CAMPAIGNERS have denounced the UK Government’s decision to play “transatlantic nuclear ping-pong” by agreeing a deal to transport 700 kilograms of weapons-grade uranium fuel from Dounreay in Caithness to the US.

The SNP’s Paul Monaghan, the local MP, said he too was deeply concerned by the development and is to demand assurances from David Cameron about the safety of the transportation, which he believes will involve up to nine flights from Wick airport using huge American c-130 Galaxy aircraft.

“Wick airport is not built for that kind of aircraft. I’m very concerned about the prospect of the planes flying over the town,” declared the backbencher.

Mr Monaghan stressed that the highly-enriched uranium fuel, which he said had originated from the former soviet state of Georgia, could only be used for nuclear weapons.

Claiming the Prime Minister had “obfuscated” in his replies when asked previously about the planned shipment of nuclear fuel from Dounreay to the US, the Nationalist MP said the safety of local people was his “paramount concern” and that the UK Government, through its lack of clarity, was “abrogating its responsibility to the people of Scotland”.

Mr Cameron is due formally to announce the deal when he attends an international nuclear security summit in Washington DC tomorrow. It will involve the largest ever shipment of radioactive material from the UK to America, which in turn will send a different form of the nuclear element to Euratom, the European atomic agency, for conversion in France into medical isotopes to be used in European hospitals for the diagnosis and treatment of cancer.

A UK Government source said: "It's a win-win; we get rid of waste and we get back something that will help us to fight cancer."

But Richard Dixon, director of Friends of the Earth Scotland, said: “Only the nuclear industry could think it was a good idea to risk playing ping pong with large quantities of one of the most dangerous materials on the planet across the Atlantic.

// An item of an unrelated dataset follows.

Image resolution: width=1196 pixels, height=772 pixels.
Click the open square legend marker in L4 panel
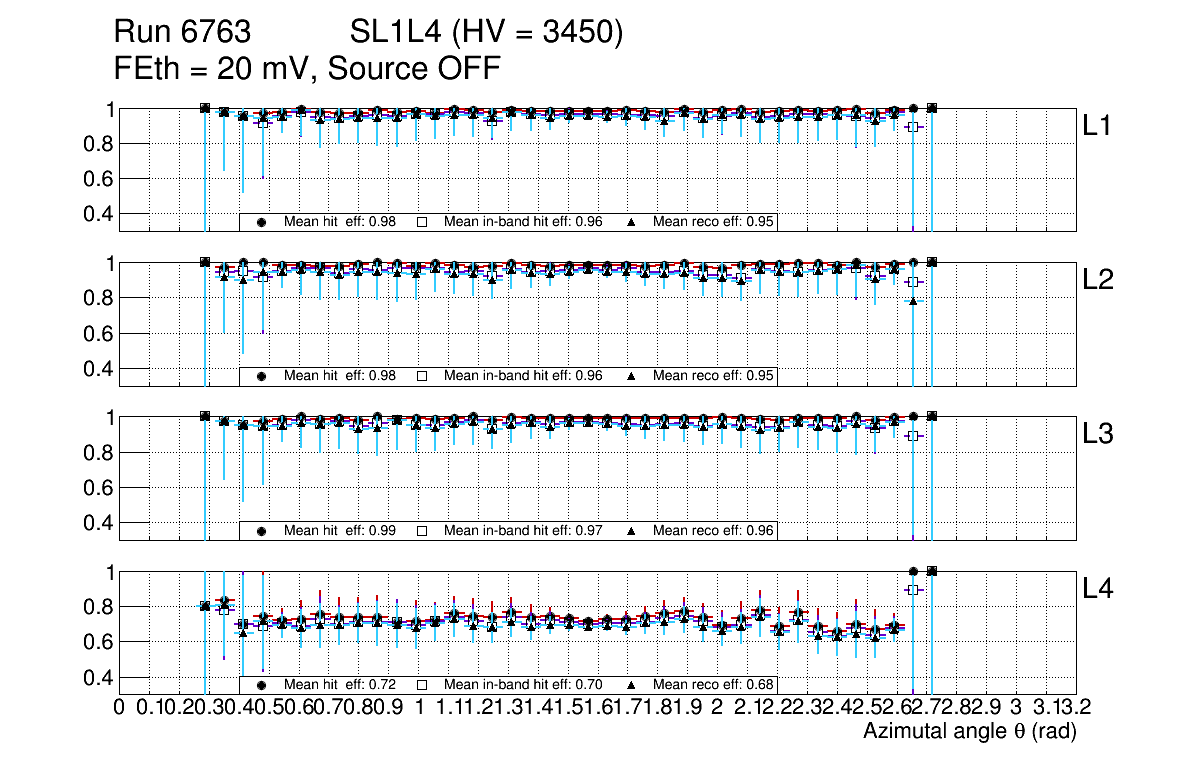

“Europe is littered with plenty of highly radioactive waste from both reactors and weapons, there cannot possibly be a need to be importing any more from the US, nor for us to be sending ours to them.”

He added: “Nuclear waste should be dealt with as close to where it is produced as possible rather than risking transporting it in ships or planes. This waste will remain dangerous for tens of thousands of years. The consequences of an accident during transit would be horrific."

John Finnie, justice spokesman for the Scottish Greens, dismissed the UK Government’s attempt to present the proposal to send dangerous nuclear waste across the Atlantic as helping in the fight against cancer as “at best misleading and at worst cynical”.

He added: “Moving such a large amount of toxic waste shows callous disregard for the safety of people in the Highlands. There must be better ways to fight cancer than sending dangerous uranium on an 11,000 kilometre round trip."

Whitehall has, for security reasons, not confirmed the details of the transportation or the timescale.

Last year, the Sunday Herald broke the story about a “secret plan” to ship nuclear material from Dounreay to America.

The report said the plan was for nearly five kilograms of enriched uranium to be transported by sea from Caithness to the US Government's nuclear complex at Savannah River in South Carolina.

The material was said to have come from a research institute in Mtskheta, some six miles from the Georgian capital, Tbilisi, in a secretive US operation codenamed Auburn Endeavour in April 1998. Washington was said to have been worried at the time that it could have fallen into the hands of Chechen gangs or Iran.

However, the proposed UK Government plan is to ship not five kilograms but 700kg or more than 110 stones of the nuclear material.

At the time of “secret plan” report one anti-nuclear campaigner warned the proposed shipment sent an “open invitation to terrorists keen to get their hands on this prime terrorist material".